FDA Deputy Commissioner for Foods and Veterinary Medicine Michael Taylor issued a statement Dec. 19 saying FDA will come forth with a second round of draft rules concerning key provisions of the Food Safety Modernization Act and seek additional public comments.
Of the new proposed rules, Taylor said, “To achieve this goal, we believe that significant changes will be needed in key provisions of the two proposed rules affecting small and large farmers. These provisions include water quality standards and testing, standards for using raw manure and compost, certain provisions affecting mixed-use facilities, and procedures for withdrawing the qualified exemption for certain farms.
"We have heard the concern that these provisions, as proposed, would not fully achieve our goal of implementing the law in a way that improves public health protections while minimizing undue burden on farmers and other food producers.”
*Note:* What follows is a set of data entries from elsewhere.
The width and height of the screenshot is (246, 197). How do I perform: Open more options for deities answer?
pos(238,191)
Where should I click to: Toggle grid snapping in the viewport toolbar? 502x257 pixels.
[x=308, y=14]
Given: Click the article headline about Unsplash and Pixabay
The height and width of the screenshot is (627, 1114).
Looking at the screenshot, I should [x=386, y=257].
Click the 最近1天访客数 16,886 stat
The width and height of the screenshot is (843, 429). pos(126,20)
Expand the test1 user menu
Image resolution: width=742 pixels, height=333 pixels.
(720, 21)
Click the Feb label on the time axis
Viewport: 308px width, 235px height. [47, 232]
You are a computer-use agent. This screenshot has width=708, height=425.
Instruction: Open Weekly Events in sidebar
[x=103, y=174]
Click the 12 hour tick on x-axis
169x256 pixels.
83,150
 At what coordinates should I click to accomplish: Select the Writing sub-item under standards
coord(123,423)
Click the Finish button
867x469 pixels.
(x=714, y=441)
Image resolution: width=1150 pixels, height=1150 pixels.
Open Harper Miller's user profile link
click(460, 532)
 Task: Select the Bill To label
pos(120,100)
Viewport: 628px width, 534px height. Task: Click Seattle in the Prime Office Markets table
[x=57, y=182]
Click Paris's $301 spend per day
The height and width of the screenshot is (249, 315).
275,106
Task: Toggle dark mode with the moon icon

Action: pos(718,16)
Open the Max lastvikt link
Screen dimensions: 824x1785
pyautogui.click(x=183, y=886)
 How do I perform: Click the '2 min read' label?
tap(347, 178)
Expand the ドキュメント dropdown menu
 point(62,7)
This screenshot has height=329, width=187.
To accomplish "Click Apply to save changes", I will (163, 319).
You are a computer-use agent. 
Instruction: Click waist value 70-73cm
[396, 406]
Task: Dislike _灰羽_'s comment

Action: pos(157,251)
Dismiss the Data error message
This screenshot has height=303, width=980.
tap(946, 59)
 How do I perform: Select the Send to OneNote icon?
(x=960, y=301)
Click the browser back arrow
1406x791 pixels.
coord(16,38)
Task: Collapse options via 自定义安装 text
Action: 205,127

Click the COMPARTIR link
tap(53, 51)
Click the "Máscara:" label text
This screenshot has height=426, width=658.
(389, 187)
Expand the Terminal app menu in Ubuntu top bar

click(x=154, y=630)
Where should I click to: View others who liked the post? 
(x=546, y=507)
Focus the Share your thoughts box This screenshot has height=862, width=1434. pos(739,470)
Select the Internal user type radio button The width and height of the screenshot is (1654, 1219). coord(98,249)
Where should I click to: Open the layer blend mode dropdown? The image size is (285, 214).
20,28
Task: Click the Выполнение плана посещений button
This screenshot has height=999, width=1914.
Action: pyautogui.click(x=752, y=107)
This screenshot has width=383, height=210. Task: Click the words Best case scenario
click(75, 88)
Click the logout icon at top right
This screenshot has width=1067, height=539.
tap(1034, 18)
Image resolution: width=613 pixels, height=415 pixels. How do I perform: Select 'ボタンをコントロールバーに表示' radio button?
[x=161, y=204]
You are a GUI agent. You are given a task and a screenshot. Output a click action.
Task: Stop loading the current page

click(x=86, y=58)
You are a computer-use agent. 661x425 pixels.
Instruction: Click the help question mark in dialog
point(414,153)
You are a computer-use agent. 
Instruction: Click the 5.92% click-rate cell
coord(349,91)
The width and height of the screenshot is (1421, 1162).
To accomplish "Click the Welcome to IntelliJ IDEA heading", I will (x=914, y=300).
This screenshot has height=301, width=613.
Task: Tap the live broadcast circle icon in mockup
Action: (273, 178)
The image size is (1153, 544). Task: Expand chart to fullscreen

FDA plans to publish revised proposed rule language by early summer 2014, and will accept additional comments on those provisions at that time.
September 24, United Fresh, a produce industry trade association, urged FDA to issue a second set of proposed rules, saying it was appropriate for FDA to study all public comments and then issue a revised proposed rule for comment before issuing a final rule.
"We are encouraged that FDA took seriously the extensive input they received from produce farmers and others in the agricultural sector with respect to the proposed Produce Safety and Preventive Controls rules," said David Gombas, senior vice president of food safety and technology with United Fresh. "We appreciate FDA's willingness to rethink these provisions and propose requirements that are more science and risk based. It is critical that FDA gets these FSMA rules right, and we believe this is a step in the right direction."